▶ _SOURCE TEXT_:

*** Begin section ***

Later, Jo also had to be convinced. “I didn’t want him to do this (PGA Tour),” she said. “I thought it was wonderful he got a free education, but I wanted him to be a normal father and businessman.

“When he was a senior, he told me, ‘Mom, you’ve just got to accept this. This is what I’m going to do with my life, because this is what I’m supposed to do.’

“He knew what he wanted.”

‘JIMMY’S NOT A QUITTER’

Most of the significant dates in Jonathan Byrd’s professional career come as part of family memories. As a Nationwide Tour player in 2001, he won Greenville’s BMW Charity Pro-Am with Jordan as his caddie for the first two rounds, Jim the final two.

Jim also caddied for his son during the rain-shortened Par-3 Contest at the 2003 Masters (Brennan King, a former Clemson roommate, will be Byrd’s caddie this year). When Jonathan won last year’s John Deere Classic, Jim proudly parked his John Deere riding lawnmower next to the street in front of his house.

Besides their nuclear-family closeness, the Byrds all share a deep religious faith. If anything, the past six months have strengthened that, they say.

“It’s strange, but those moments where you have no control over anything ... that’s when you’re closest to God,” Jonathan Byrd said. “This wasn’t the worst of times; we were fearful of what could happen, but we had great peace and contentment.

“If God decided to take my dad, then we’d be thankful we got to have as many good times as we did. But we were going to pray that wasn’t the case, that he’d be healed.”

Jordan Byrd said his father’s apparent good health is, to him, evidence that such a “decision” already has been made.

“The doctors are 100 percent sure some cancer cells are still there,” Jordan said. “At the same time, all of us believe if God wanted to remove every cell, then He did, and (Jim) doesn’t have cancer.

“Knowing what the doctors tell us, but also knowing God can heal ... now it’s a question of waiting to see what it is.”

If it takes an act of God to beat this cancer — well, the Byrds say, it won’t be the first one they believe they have witnessed.

When Jim collapsed, one of the first persons to approach was a nurse, Donna Lowe. “I had stopped breathing and was turning blue; I was dying,” he said. “She gave me CPR until the emergency technicians got there with oxygen.”

Two weeks later, Lowe called to tell Jo Byrd she had had no idea whose life she was saving until reading about Jim and Jonathan in a Clemson fan newspaper.

*** End section ***

▶ _TASKS TO COMPLETE_:
a – Copy the passage word for word, from "Most of the" up to and including "of his house.".
b – Answer these questions using the passage:
(i) Who caddied for Jonathan Byrd in the final two rounds of Greenville's BMW Charity Pro-Am in 2001?
(ii) Who does the passage name as Byrd's caddie at the Masters this year?
(iii) How did Donna Lowe find out whose life she had saved?

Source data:

*** Begin section ***

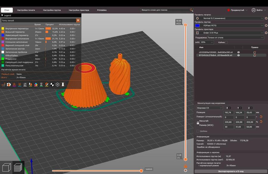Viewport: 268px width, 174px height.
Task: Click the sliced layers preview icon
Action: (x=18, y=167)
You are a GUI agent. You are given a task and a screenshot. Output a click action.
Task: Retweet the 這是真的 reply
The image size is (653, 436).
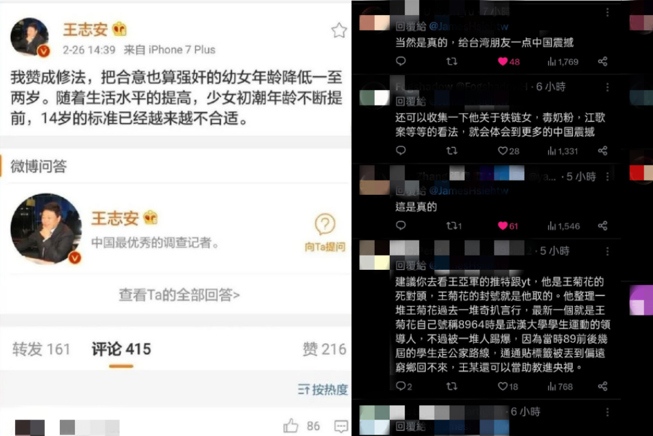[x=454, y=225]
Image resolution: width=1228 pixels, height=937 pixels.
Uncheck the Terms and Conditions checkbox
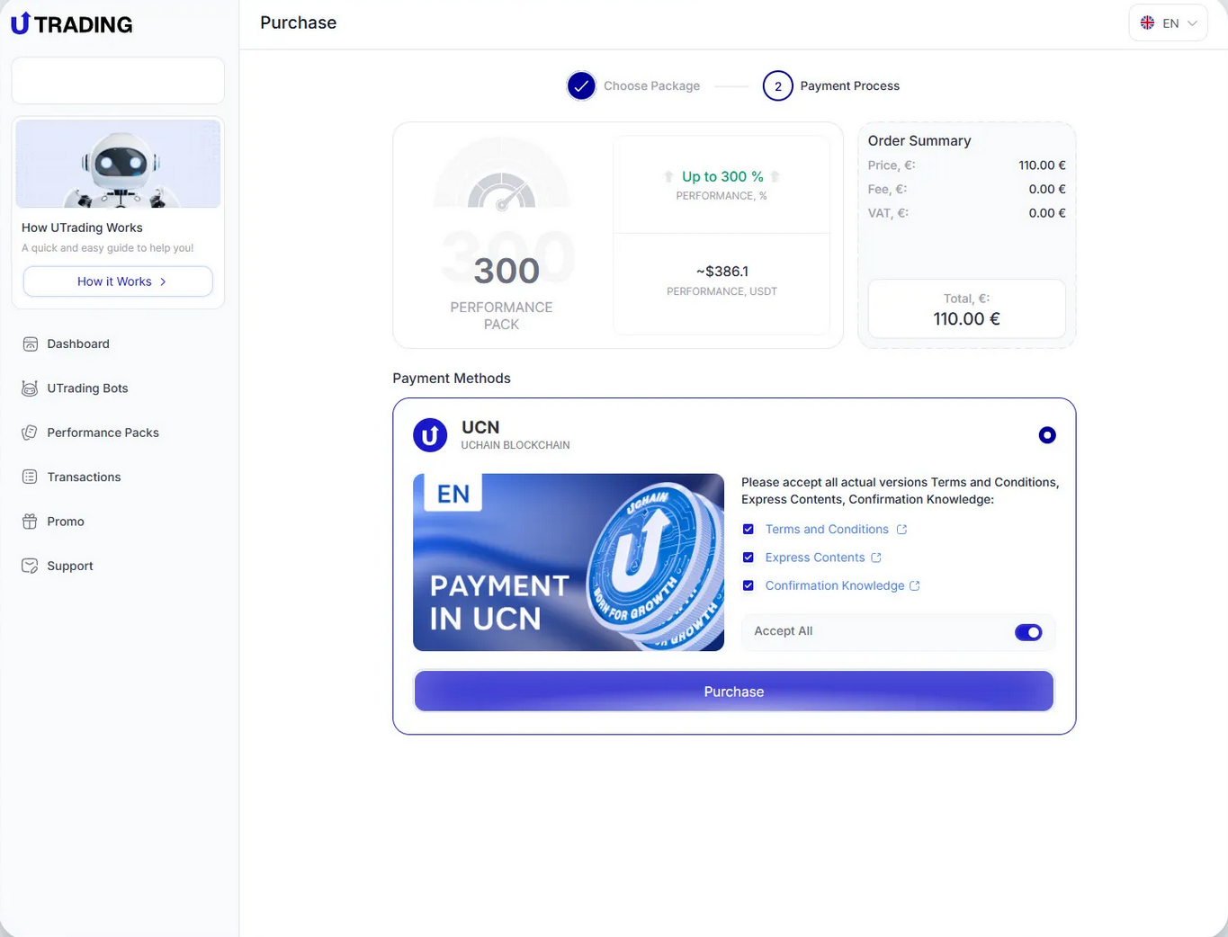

*** End section ***

▶ _YOUR RESPONSES_:
a –
Most of the significant dates in Jonathan Byrd’s professional career come as part of family memories. As a Nationwide Tour player in 2001, he won Greenville’s BMW Charity Pro-Am with Jordan as his caddie for the first two rounds, Jim the final two.

Jim also caddied for his son during the rain-shortened Par-3 Contest at the 2003 Masters (Brennan King, a former Clemson roommate, will be Byrd’s caddie this year). When Jonathan won last year’s John Deere Classic, Jim proudly parked his John Deere riding lawnmower next to the street in front of his house.

b –
(i) Jim, his father.
(ii) Brennan King, a former Clemson roommate.
(iii) She read about Jim and Jonathan in a Clemson fan newspaper.